Saying things you didn’t know you knew!

December 16th, 2017

I was interviewed the other day for a piece on Druidry that came out in The Times today. You can see it here. At the end I’m quoted as saying that Awen (the term we use in Druidry for inspiration) can come to us and we find ourselves writing (or saying) something that we didn’t know we knew. Have a look at this video of Dr Martin Shaw, the storyteller. 50 seconds into the interview he does exactly this. It’s fun to watch it happen, and what he didn’t know is wonderful!

10 Responses to “Saying things you didn’t know you knew!”

  1. I rather enjoyed the Times article, thought it fair and informed. Awen can strike like this in any field. The famous chemist Linus Pauling invented something called the metallic bond to explain some of the properties of metals. He didn’t fully understand his own idea until he was giving a seminar one day, when suddenly, the full understanding of the idea came flooding into him.
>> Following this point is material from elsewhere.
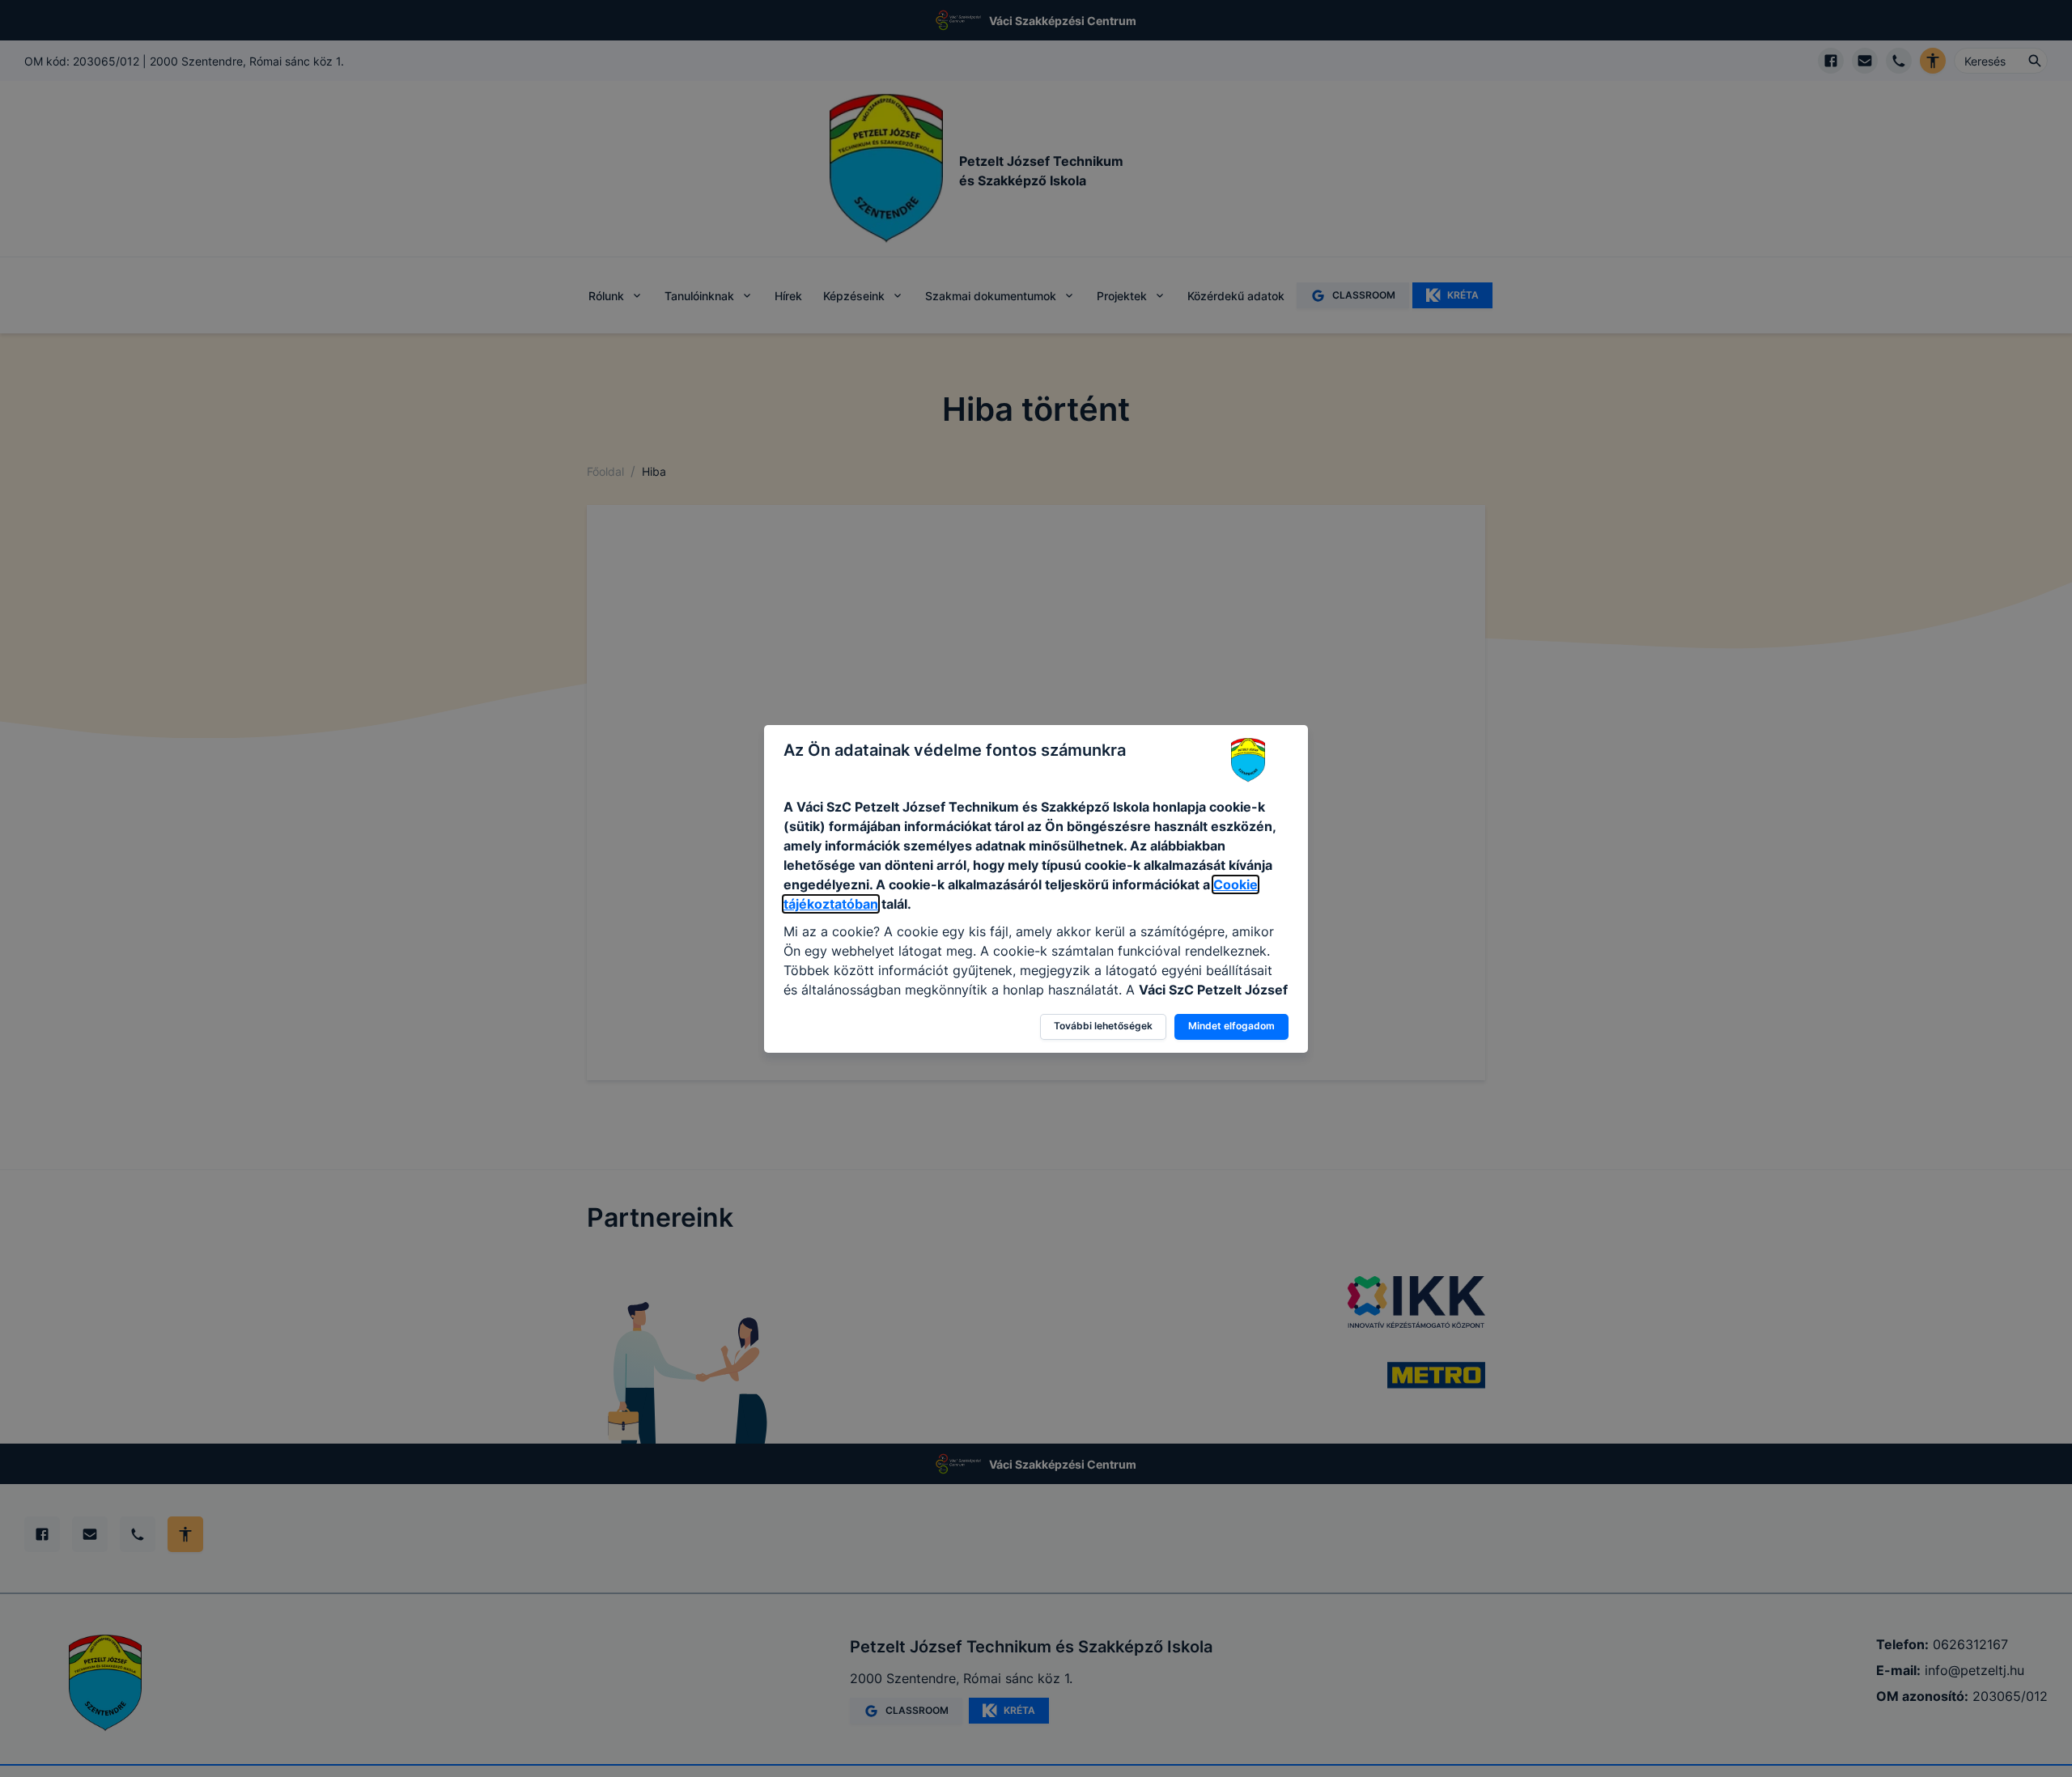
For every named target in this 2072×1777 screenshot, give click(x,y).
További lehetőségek (1103, 1026)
  2. Thank you for sharing both. Once more, it is great to see my own thoughts and feelings reflected in others

  3. Thank you Philip – so peace giving and uplifting. The article in the times was great and really struck a wonderful chord.

  4. Although I’ve only had it for a year, Dr. Shaw’s Scatterlings is one of my most favorite books of all time—lyrical and deep.

  5. Sharing can expand upon our reflections. Thank you for sharing this. I very much enjoyed it, and gained some insight into the Druidic framing of deep memory.
    I believe in the ephemeral mind. I experience it as my personal staight of being. There is a great deal Idvlike to say here. However, its interesting to me how framing something culturally adds and takes away from our perceptions of it and the barer of those experiences and or staights of being.
    Awen was a new word to me not so long ago. What you call Awen is my own breath. Its always there. All I have to do is let it manifest.
    Im facinated by neuroscience right now and the study of hallucinatory staights. I believe that since there is no mental illness identified that some of us are able to control faculties that others cannot. This goes beyond known theories.
    If you are aware of any theiretical materials I can access on this topic can you pleade direct me to them.
    Much appreciated.

  6. Thank you So much for Charing this! It touched me peppy, because I certainly recognize it……it comes everytime as a surprise, an insight, in my own experience, named in Indian philosophy: a “Satori”….if it comes, you’re so surprised by your own words, it is inspired, you didn’t know, indeed, that you knew it.

  7. That’s indeed just one of the reasons why it’s good to speak sometimes! 😀 I really admire Martin Shaw and his work, and it’s lovely to witness a moment where the muse touched him.

  8. Please pass thanks to Martin Shaw. I was reading Ezra Pound’s Pisan Cantos last night after watching the video. Pound was in serious trouble – poets can get their judgment terribly wrong like the rest – but the poetry was of the best. He was imprisoned in a cage in the open to start with, and touching ground that I thought Martin would appreciate. A refrain through the cantos was beauty: “Beauty is difficult”. Then near the end of LXXXIV: “Under white clouds, cielo di Pisa / out of all this beauty something must come”. And the last lines: “If the hoar frost grip thy tent / Thou will give thanks when night is spent.”

  9. Awesome…. Spoken from your heart.Nothing could move me more… I know you not,yet I love you…thank you..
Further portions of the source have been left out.